Exercise description:
Write out each line of the records that has "should" in it.

(Beginning of Supplied data)

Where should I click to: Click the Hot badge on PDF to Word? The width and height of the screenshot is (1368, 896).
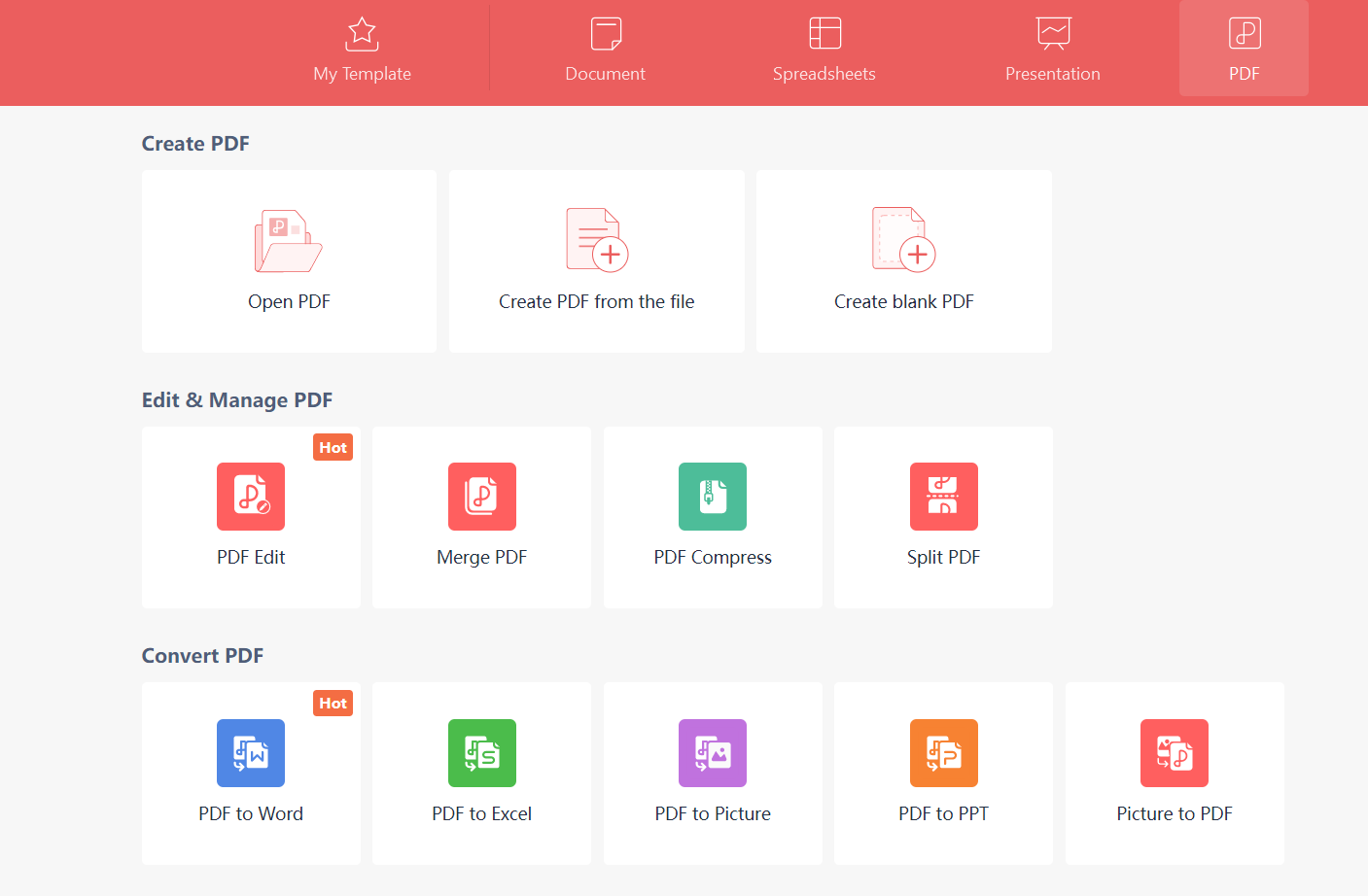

(End of Supplied data)
(Beginning of Supplied data)

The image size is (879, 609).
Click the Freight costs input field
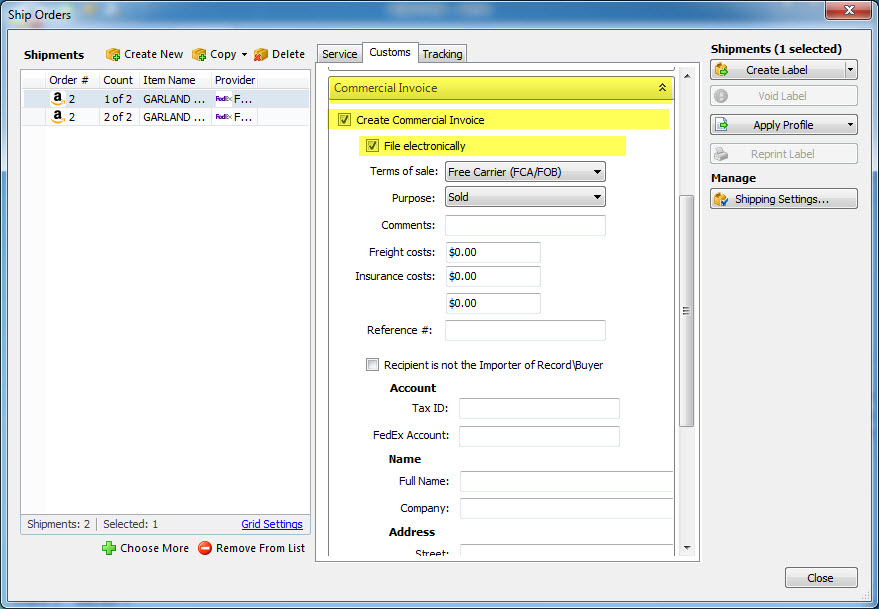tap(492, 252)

(End of Supplied data)
(Beginning of Supplied data)

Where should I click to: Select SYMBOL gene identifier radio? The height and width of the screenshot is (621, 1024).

(End of Supplied data)

Solution to this exercise:
Where should I click to: Click the Hot badge on PDF to Word? The width and height of the screenshot is (1368, 896).
Where should I click to: Select SYMBOL gene identifier radio? The height and width of the screenshot is (621, 1024).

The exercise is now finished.